(İstenen işlem 1) Eğitim ve ekonomi metnine göre mesleki eğitimin temel amacı nedir?
(İstenen işlem 2) Eğitim ve ekonomi metninde eğitimin uzun dönemde ekonomide önemli rol oynadığı belirtilen alanları sıralayın.
(İstenen işlem 3) Eğitim ve ekonomi metnini kaldığı yerden sürdürün.

(Okunacak metin)

Erdal Tanas Karagöl Avatar
Erdal Tanas Karagöl
  • 37 Yazı
  • 0 Yorum

Eğitim, ekonomi ve Şura kararları

Eğitim ve ekonomi arasında çok güçlü bir ilişki var. Her ne kadar eğitimin ekonomi üzerindeki etkisini hemen yani kısa dönemde görmesek de eğitim uzun dönemde ekonomide insan kaynaklarının iyileştirilmesinde, yüksek teknolojik üretimin gerçekleşmesinde, istihdamın artırılmasında ve dolayısıyla üretimin artırılmasında önemli rol oynar.

Bu açıdan, eğitimin yol haritası olan ve her yıl gerçekleşen 20. MEB Şurası’nda eğitim ile ilgili çok önemli kararlar alındı. Alınan Şura kararları ile temel eğitimde fırsat eşitliği, mesleki eğitimin iyileştirilmesi ve öğretmenlerin mesleki gelişimi gibi alanlarda yeni yol haritası oluşturuldu.

Bu Şura’da özellikle mesleki eğitime özel vurgu yapıldı. Bu açıdan Şura’da alınan kararlar oldukça önemli.

MESLEKİ EĞİTİMİN İYİLEŞTİRİLMESİ

Mesleki eğitimin temel amacı, tüm sektörlerin ihtiyaç duyduğu nitelikte işgücünün yetiştirilip piyasanın talep ettiği işgücünün karşılanmasıdır. Açıkçası, mesleki eğitimin, işgücünün yeteneklerinin geliştirilmesinde ve piyasanın ihtiyaç duyduğu işgücü vasıflarının kazanılmasında önemli rolü vardır.

MEB Şura kararlarında ayrı bir başlıkta yer alan mesleki eğitimin iyileştirilmesi meselesinin eğitim sisteminin iyileştirilmesi, üniversitelerde yığılmanın önlenmesi, ekonomide tüm sektörler için gerekli olan insan kaynağının yetiştirilmesi ve dolaysıyla istihdamın artırılması için hayati derecede önemli olduğu tartışma götürmez.

(Listelenen satırlar)
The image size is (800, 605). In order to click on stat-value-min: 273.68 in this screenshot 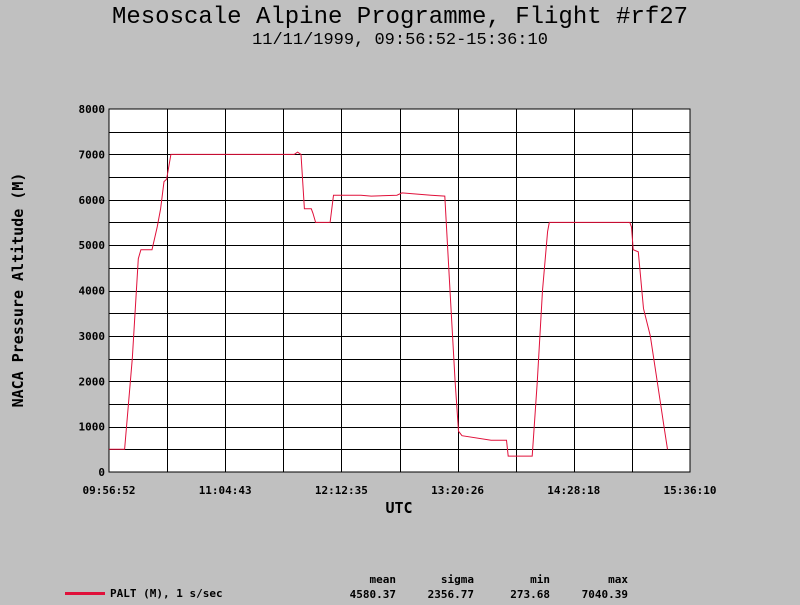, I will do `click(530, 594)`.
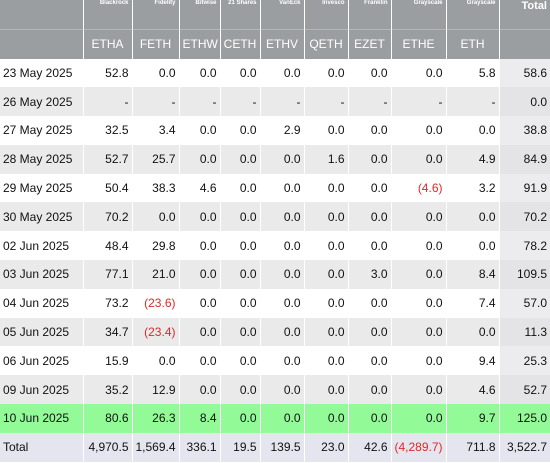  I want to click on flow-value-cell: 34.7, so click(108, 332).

---

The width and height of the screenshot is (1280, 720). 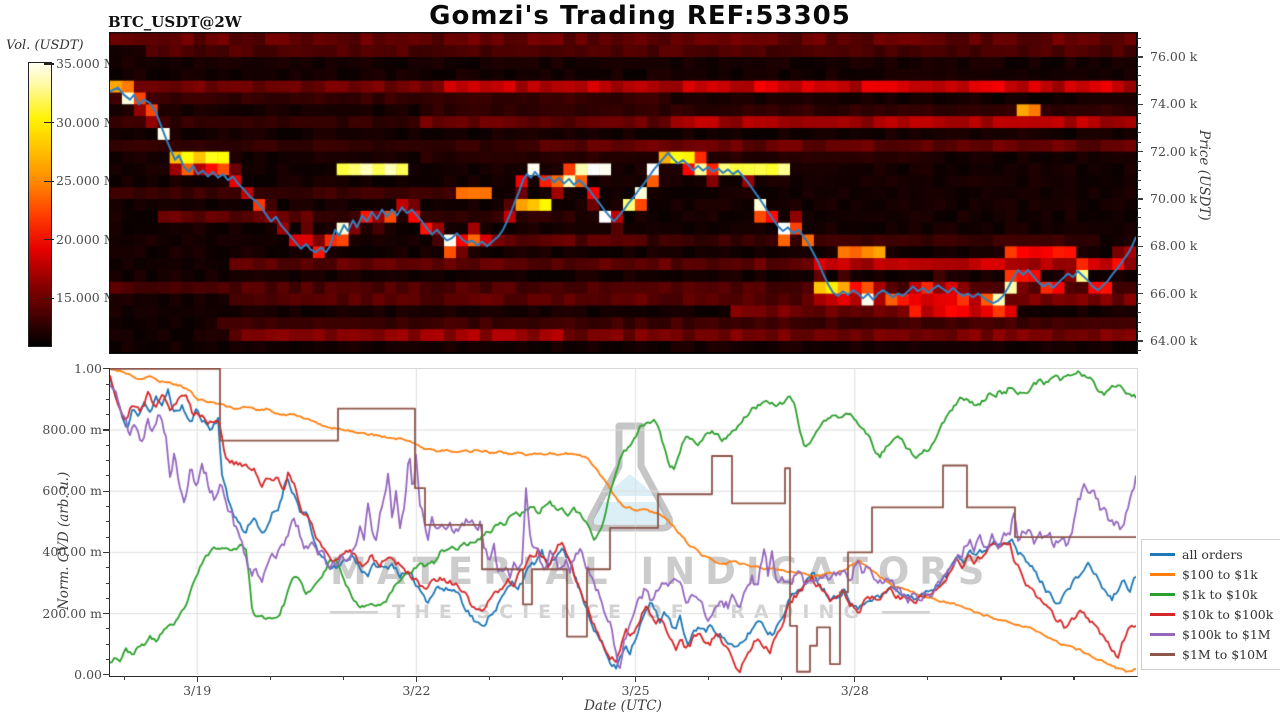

(Yanıt alanı 1) Tüm sektörlerin ihtiyaç duyduğu nitelikte işgücünü yetiştirip piyasanın talep ettiği işgücünü karşılamaktır.

(Yanıt alanı 2)
- İnsan kaynaklarının iyileştirilmesi
- Yüksek teknolojik üretimin gerçekleşmesi
- İstihdamın artırılması
- Üretimin artırılması

(Yanıt alanı 3)
Bugün dünyada başta Almanya, Avusturya, İsviçre gibi bir çok Avrupa ülkesi mesleki eğitime önem verdiği gibi mesleği olan nitelikli işgücünü kendi ülkelerine çekmek için büyük çaba sarf etmekte.

Dünya’da birçok ülkede nitelikli işgücüne olan talebin arttığı bir dönemde mesleki eğitimin eğitim meselesinin odak noktası olması önemli bir yapısal değişim olduğu gibi beşeri sermayenin iyileştirilmesi nedeniyle de ekonomi açısından önemli bir kırılma noktası olduğu açıktır.

BEŞERî SERMAYENİN ÖNEMİ

Ekonomide temel iki üretim faktörü vardır. Sermaye ve işgücü. Ancak son dönemlerde iktisatçılar işgücünü ikiye ayırırlar. İşgücü ve beşerî sermaye.

Beşerî sermaye nitelikli işgücü yani mesleki işgücü olarak tanımlanıyor. Dolayısıyla, üretim için sermaye ne kadar önemliyse nitelikli işgücü yani beşerî sermaye de o kadar önemlidir.

Türkiye gibi gelişmekte olan ülkelerin belki yeterli miktarda sermayesi yoktur ama yeterli miktarda işgücü vardır. Bu işgücünün nitelikli hale gelmesi ve meslek edindirilmesi konusunda yapılacaklar var.

MEB Şura kararları bu açıdan çok önemli.

Özellikle üretimin nitelikli hale getirilmesinin, Ar-Ge harcamalarının GSYH içindeki payının artırılmasının, ihracatın yüksek teknolojik ürünlerden oluşmasının ve dolayısıyla daha yüksek ihracat ve GSYH’ye ulaşmanın ancak nitelikli işgücü ile gerçekleşeceğini de unutmamak lazım.

Bugün gelişmiş ülkelerde yüksek miktarda ihracat, yüksek GSYH ve yüksek kişi başı gelir nitelikli işgücünün yani beşerî sermayenin ürettiği bir sonuç değil mi?

Dolayısıyla, eğitim alanında tüm paydaşların başta sivil toplum örgütlerinin, sendikalarının, yükseköğretim kurumlarının, akademisyenlerin, öğrencilerin, velilerin görüşleri doğrultusunda alınan Şura kararlarının, birçok alanda olduğu gibi mesleki eğitim alanında da yeni bir yapısal değişim getireceği öngörülmektedir.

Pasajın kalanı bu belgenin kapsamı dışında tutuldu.